Fachkräfte als wichtigster Hebel für Umsetzung

Als nächstes präsentierte Bernd Deutschmann, Leiter des Instituts für Elektronik an der TU Graz. Thema seines Impulsvortrags: Ein gesamteuropäischer Überblick und welche Rolle der Fachkräftemangel im Zusammenhang mit dem European Chips Act spielt. In den kommenden Jahren steigt der Bedarf an qualifizierten Fachkräften in der Halbleiterindustrie und Elektronikproduktion weiter an. Mehr als 350.000 Fachkräfte werden für die Umsetzung des European Chips Act benötigt. Auch Bernd Deutschmann sieht besonders im Bereich GreenChips und dem dahinter stehenden "Purpose" eine große Chance, um die Expert:innen von morgen für die Branche zu begeistern.
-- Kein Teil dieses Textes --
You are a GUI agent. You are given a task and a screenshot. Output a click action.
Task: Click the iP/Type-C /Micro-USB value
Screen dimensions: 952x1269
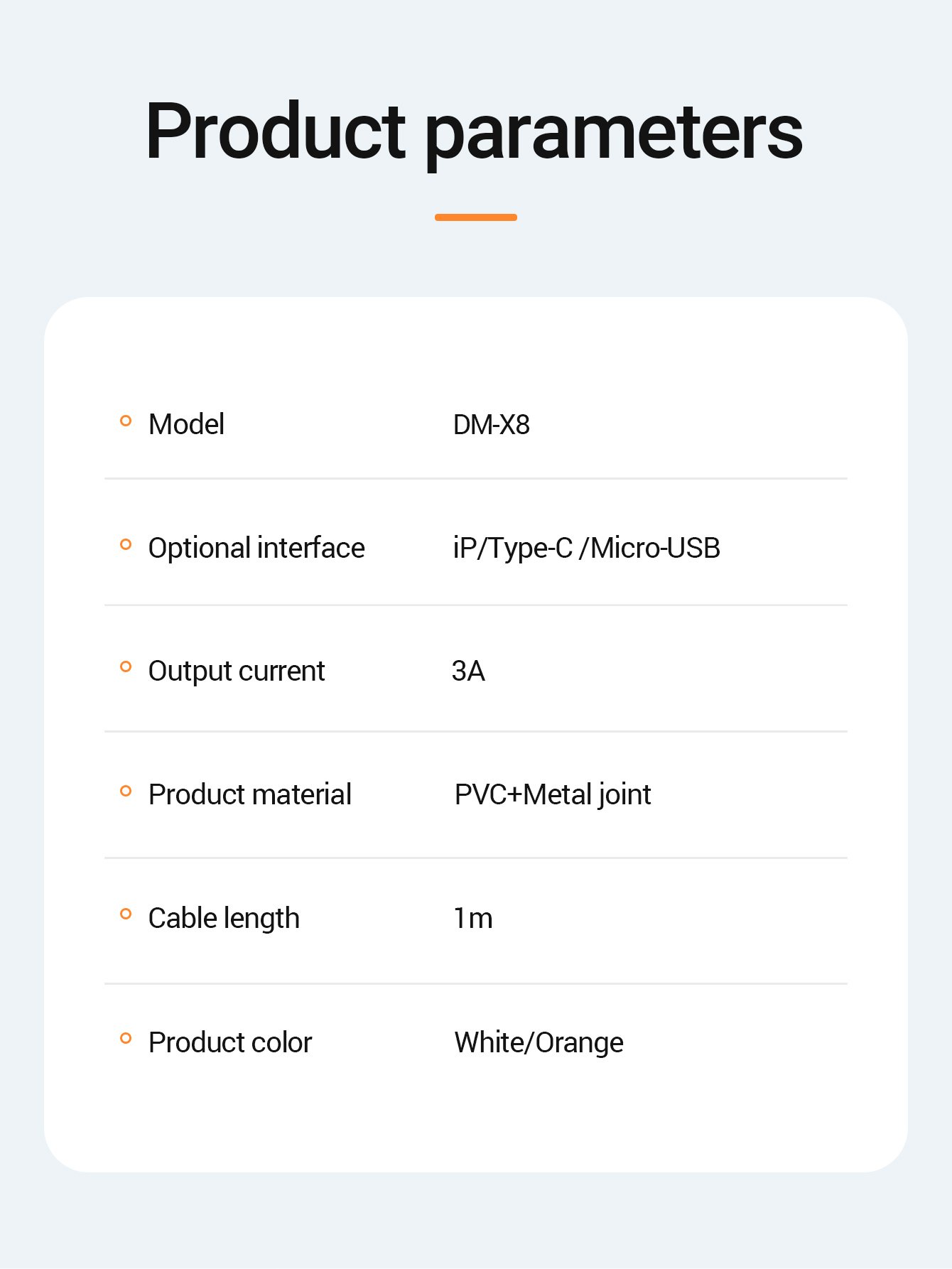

Die Sicht der Industrie bzw. der Herstellerseite lieferte Michael Moitzi, Testingenieur bei NXP Semiconductors Austria, einem niederländischen Halbleiterhersteller. Er gab Einblick in den Standort Gratkorn: ein reiner F&E-Standort, an dem mehr als 85 Prozent der Belegschaft Ingenieur:innen sind und der durch eine enge Zusammenarbeit mit den Universitäten hier große Potenziale erkennt. So auch im Rahmen des Austrian Chips Competence Center, ein neues Kompetenzzentrum für die Halbleiterbranche, das aktuell in der Steiermark und Kärnten entsteht.

Bei der folgenden Podiumsdiskussion kam noch Peter Rössler dazu, Studiengangsleiter Elektronik und Wirtschaft sowie Forschungsschwerpunktverantwortlicher Embedded Systems & Cyber-Physical Systems an der FH Technikum Wien.

Im Zuge der Diskussion wurde auch das Thema PFAS beleuchtet. Diese so genannten Ewigkeitschemikalien stehen im Verdacht, krebserregend und erbgutschädigend zu sein. Sie wurden bereits in österreichischen Gewässern und sogar in Muttermilch nachgewiesen. In der Chipproduktion spielen sie aber eine ganz wesentliche und bis jetzt auch unverzichtbare Rolle. Aus heutiger Sicht können Produktionsprozesse in der Halbleiterindustrie nur sehr langsam PFAS-frei gemacht werden. Die Experten sehen das Verbot der EU aber durchaus als Anreiz für die Industrie, nach Alternativen zu forschen.
 

Fazit

Die Österreichische Halbleiterindustrie ist stark, aber der globale Wettbewerb ist enorm: Die USA und asiatische Länder investieren große Summen in Produktion, Forschung und Entwicklung, gegen die die europäischen Investitionen mager anmuten. Herausforderungen ergeben sich auch durch die Bürokratie auf europäischer Ebene: der Aufwand für die Administration - gerade rund um Forschungsprojekte - ist enorm. Anstatt den Fokus auf Forschung und Entwicklung legen zu können, verbringen hochqualifizierte Fachkräfte ihre Zeit mit administrativen Tätigkeiten und Dokumentation. Fazit aller Branchenvertreter: Der European Chips Act ist ein erster Schritt und - besonders wirtschaftlich gesehen - ein wichtiges Puzzelteil von vielen, weitere müssen rasch folgen.

Wir bedanken uns für die Teilnahme an dieser Veranstaltung und freuen uns auf weitere Diskussionen zu diesem Thema.